◆ Data in this exercise:
▽

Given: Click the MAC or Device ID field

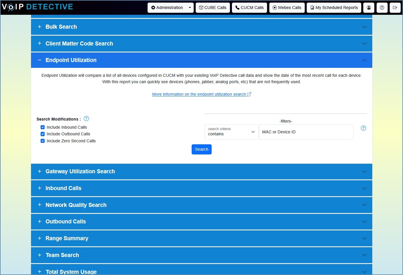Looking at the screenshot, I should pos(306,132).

△
▽

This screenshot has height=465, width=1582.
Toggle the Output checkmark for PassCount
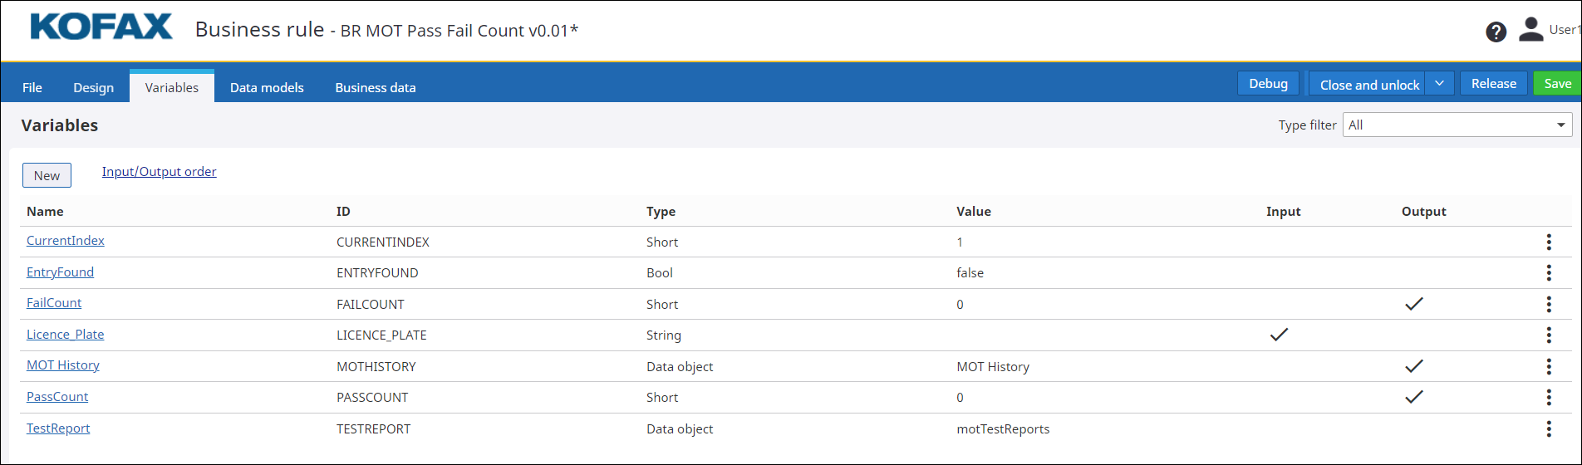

△
▽

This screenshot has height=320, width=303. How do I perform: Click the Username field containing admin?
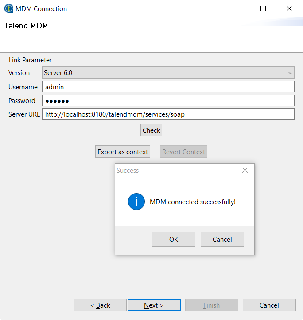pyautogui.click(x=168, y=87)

△

◆ To do: Everything above from the line containing "This screenshot has height=465, width=1582." down to the line containing "Toggle the Output checkmark for PassCount" should be copied exactly, both end lines included, and nothing else.

◆ Written answer:
This screenshot has height=465, width=1582.
Toggle the Output checkmark for PassCount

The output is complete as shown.